Document and screenshot pointing records:

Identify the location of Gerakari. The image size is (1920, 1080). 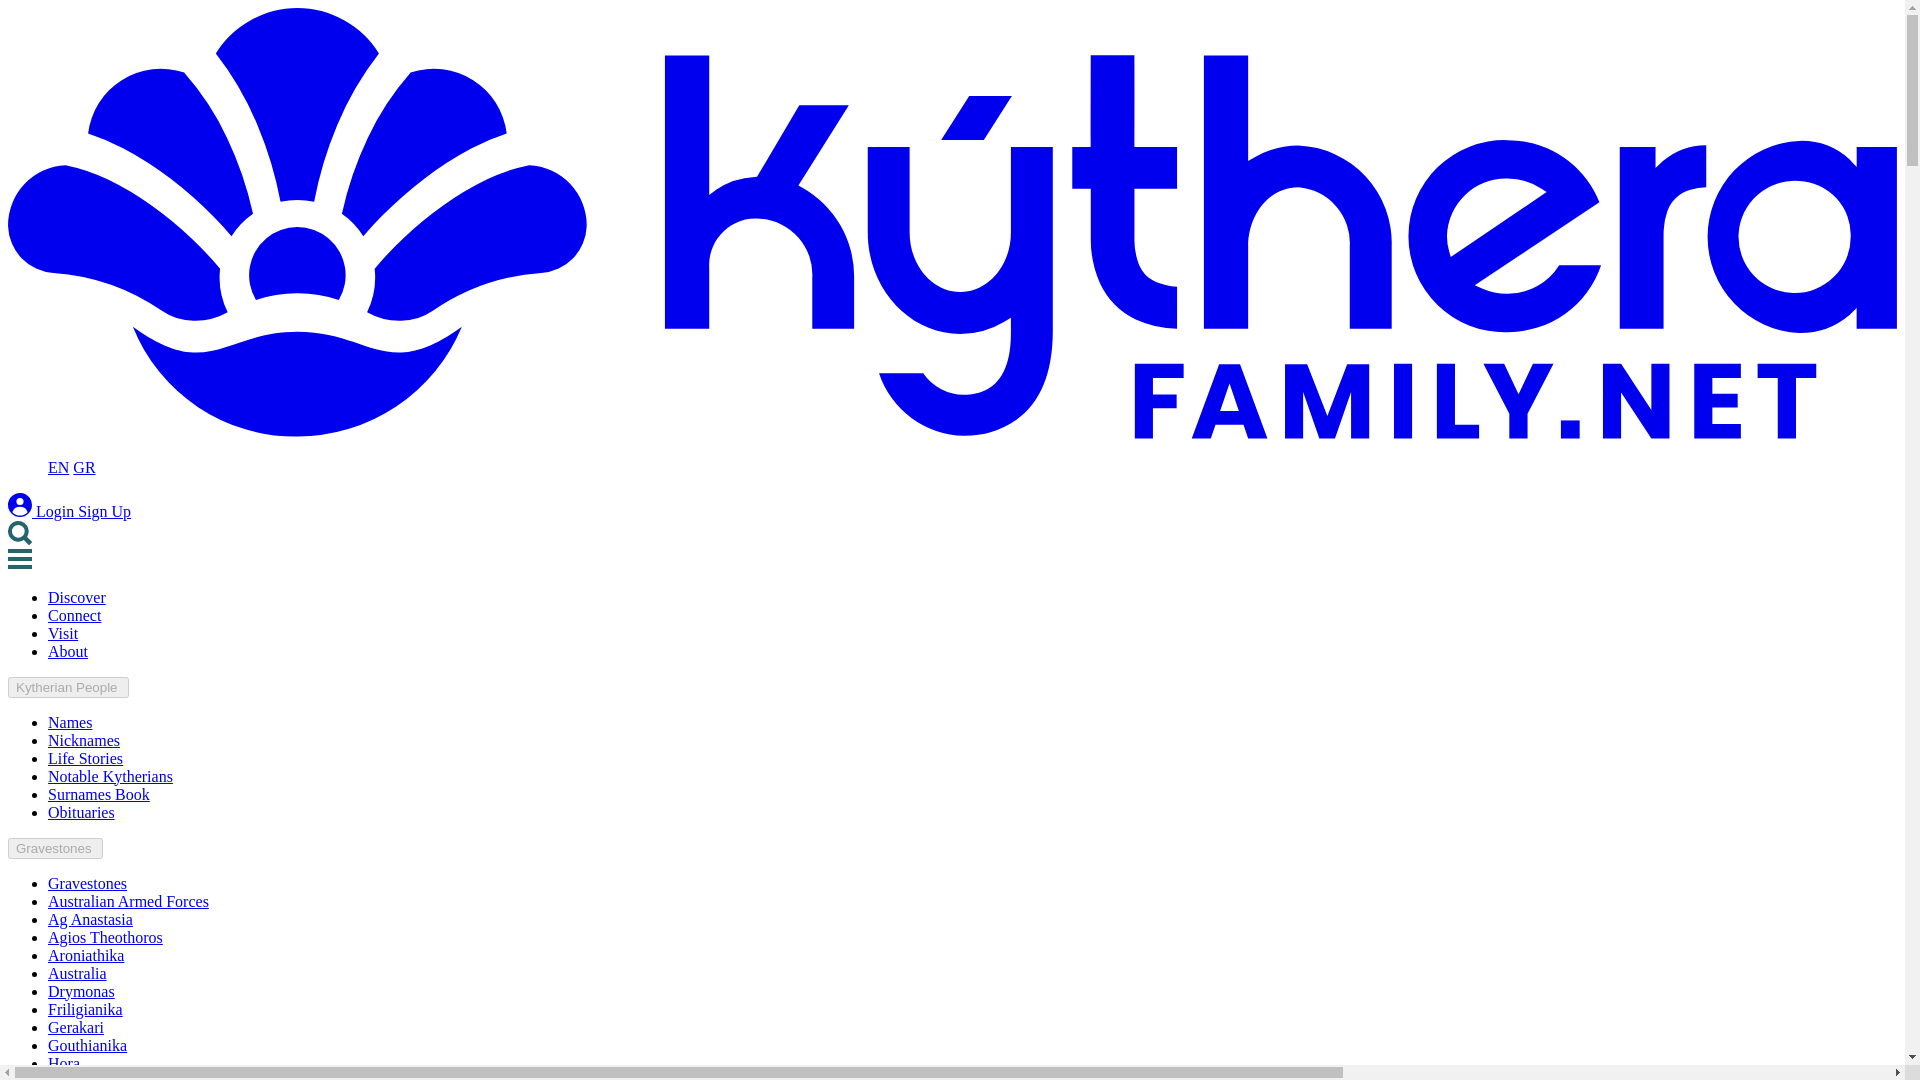
(76, 1027).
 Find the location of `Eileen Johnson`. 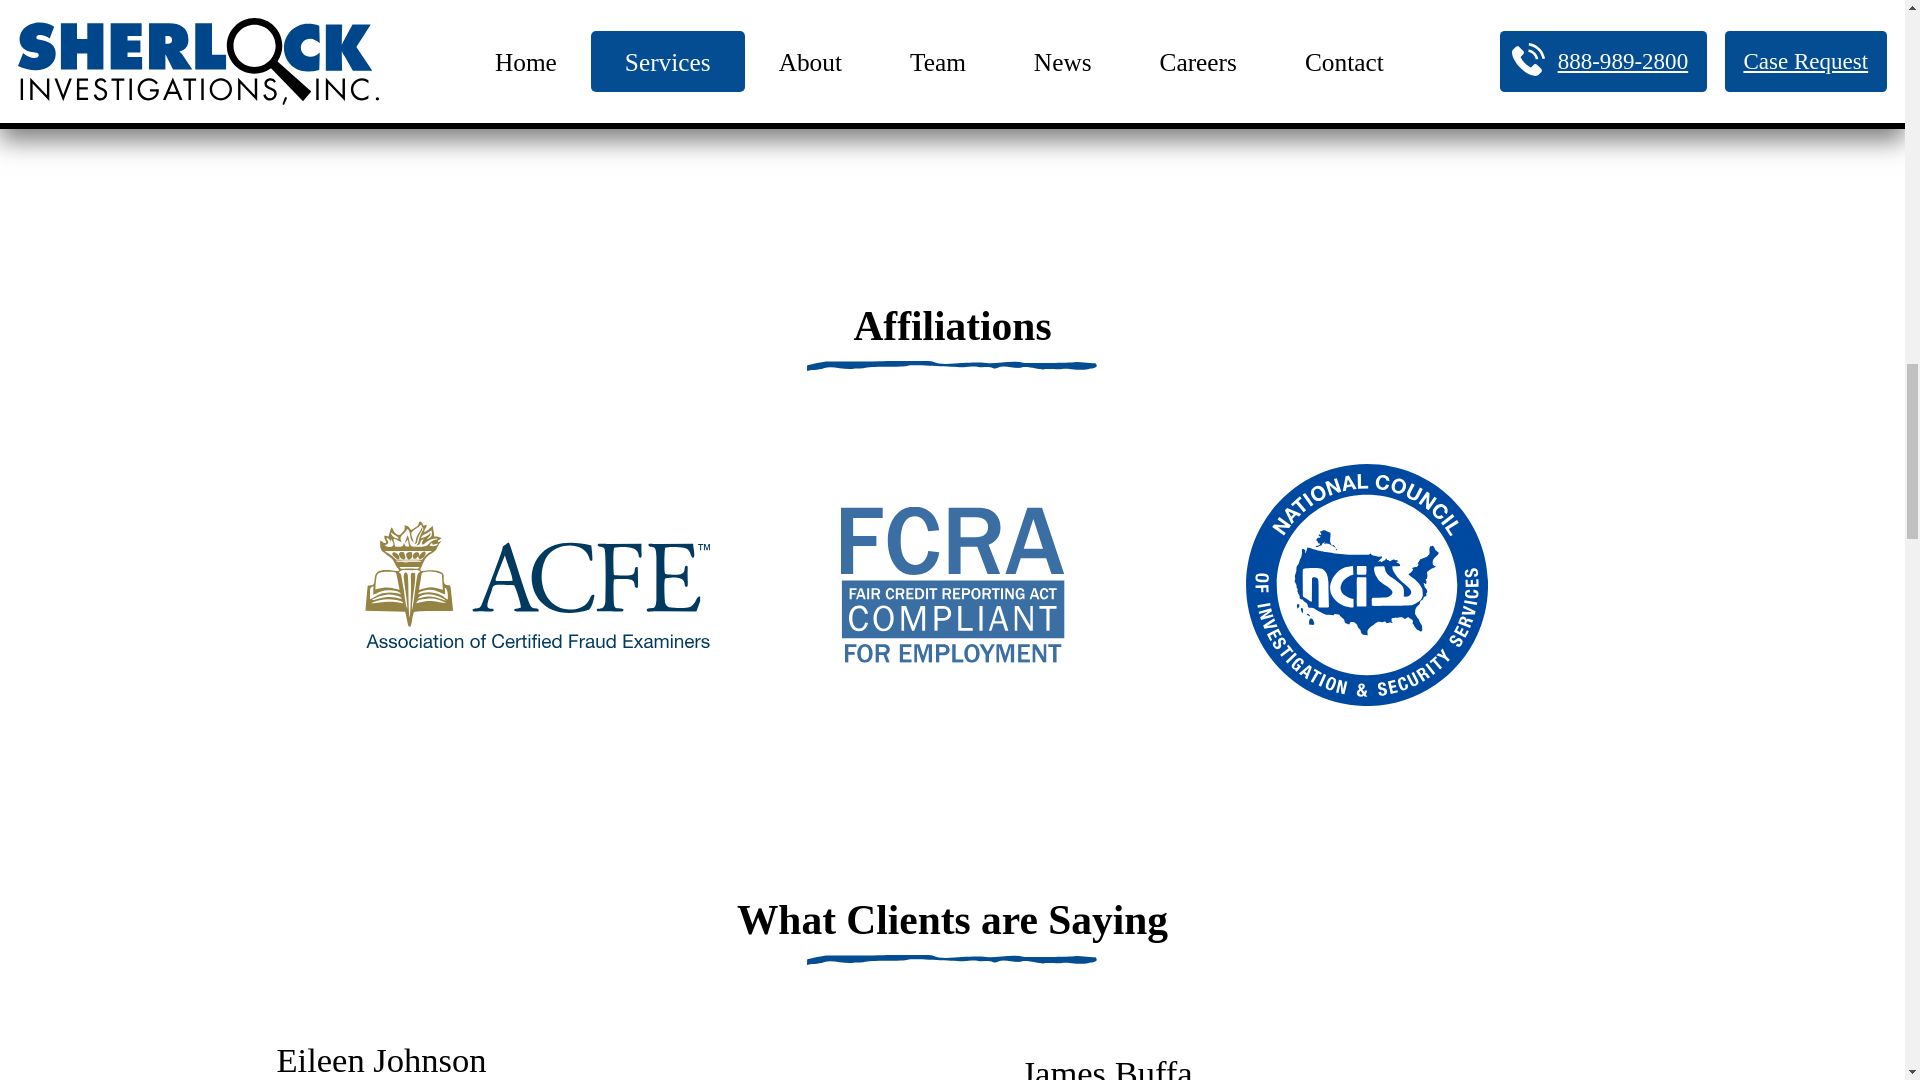

Eileen Johnson is located at coordinates (380, 1060).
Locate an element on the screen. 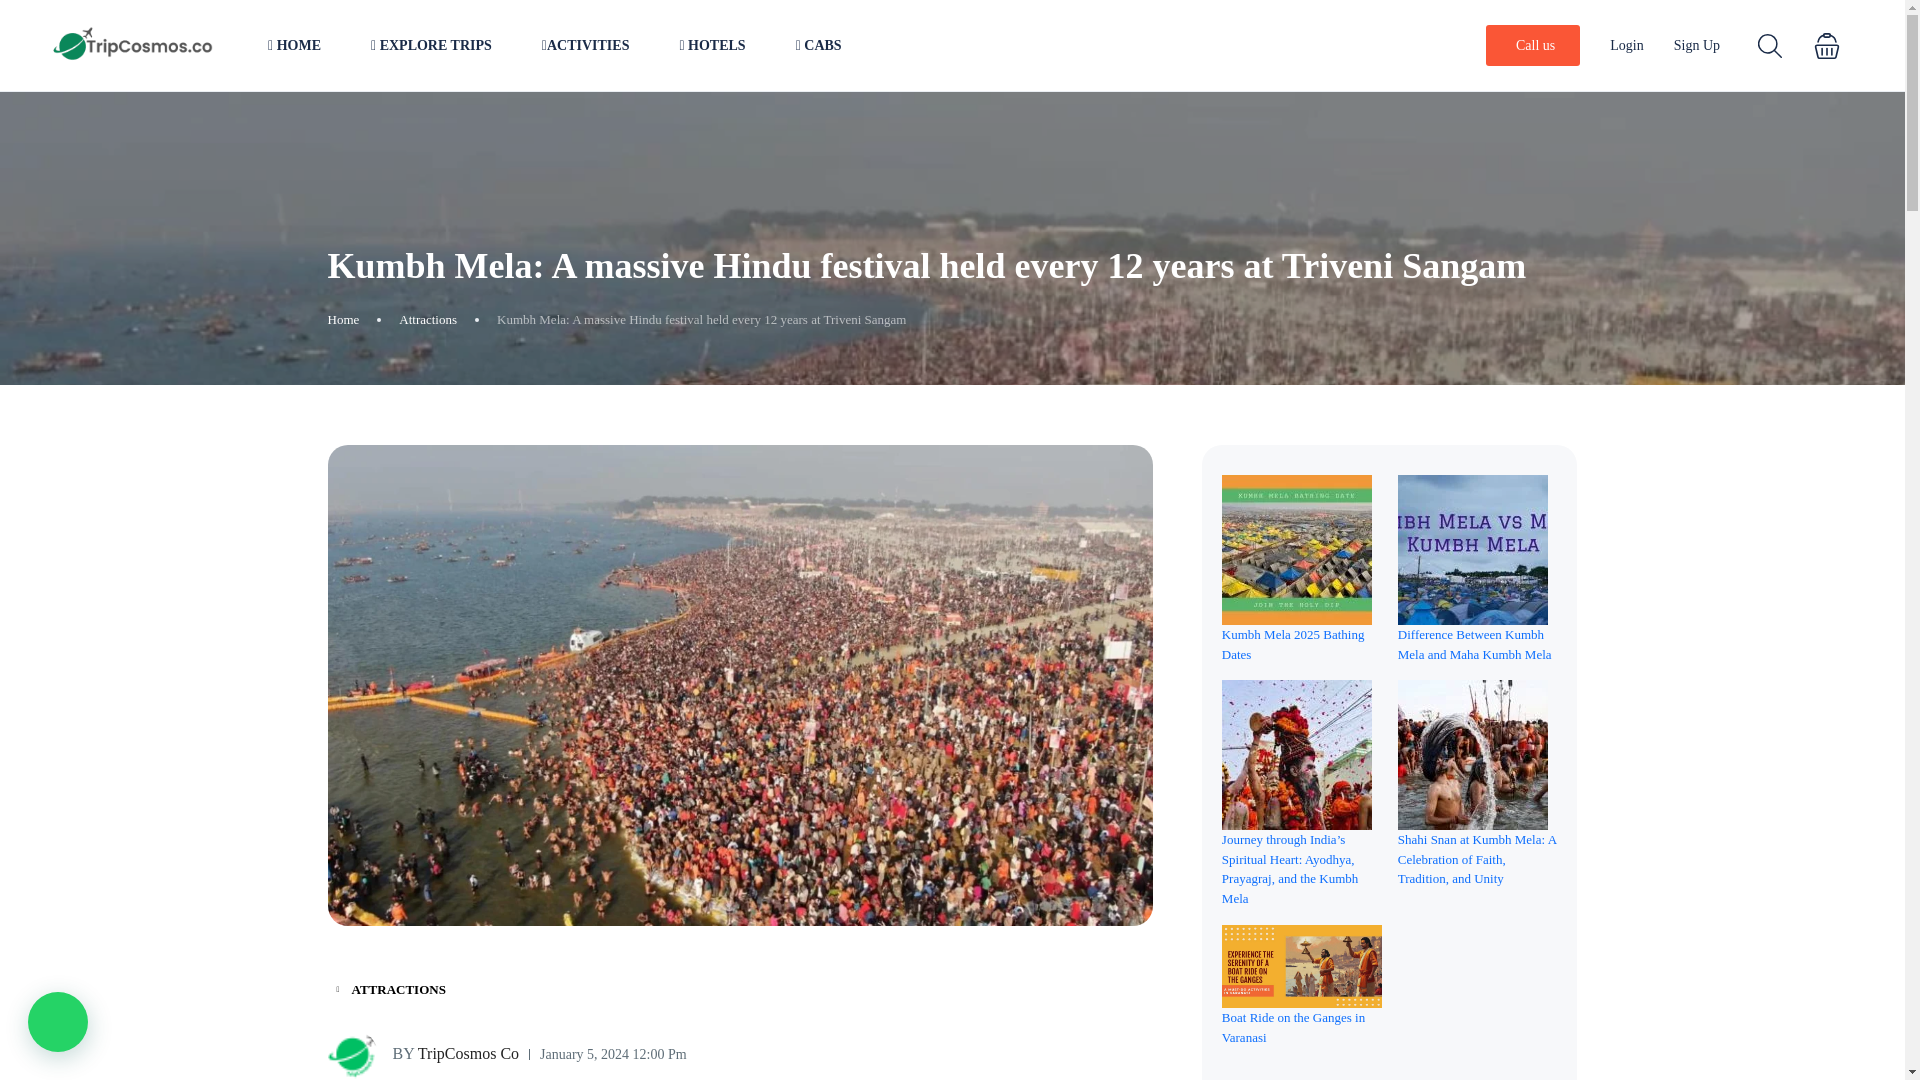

__PROBLEM TO WORK ON__:
Rewrite all the records above with "location" switched to "position" throughout and everything else unchanged. Leave the pictures out.

__THE OUTPUT__:
Identify the position of Gerakari. The image size is (1920, 1080). 
(76, 1027).
 Find the position of `Eileen Johnson`. 

Eileen Johnson is located at coordinates (380, 1060).
Locate an element on the screen. 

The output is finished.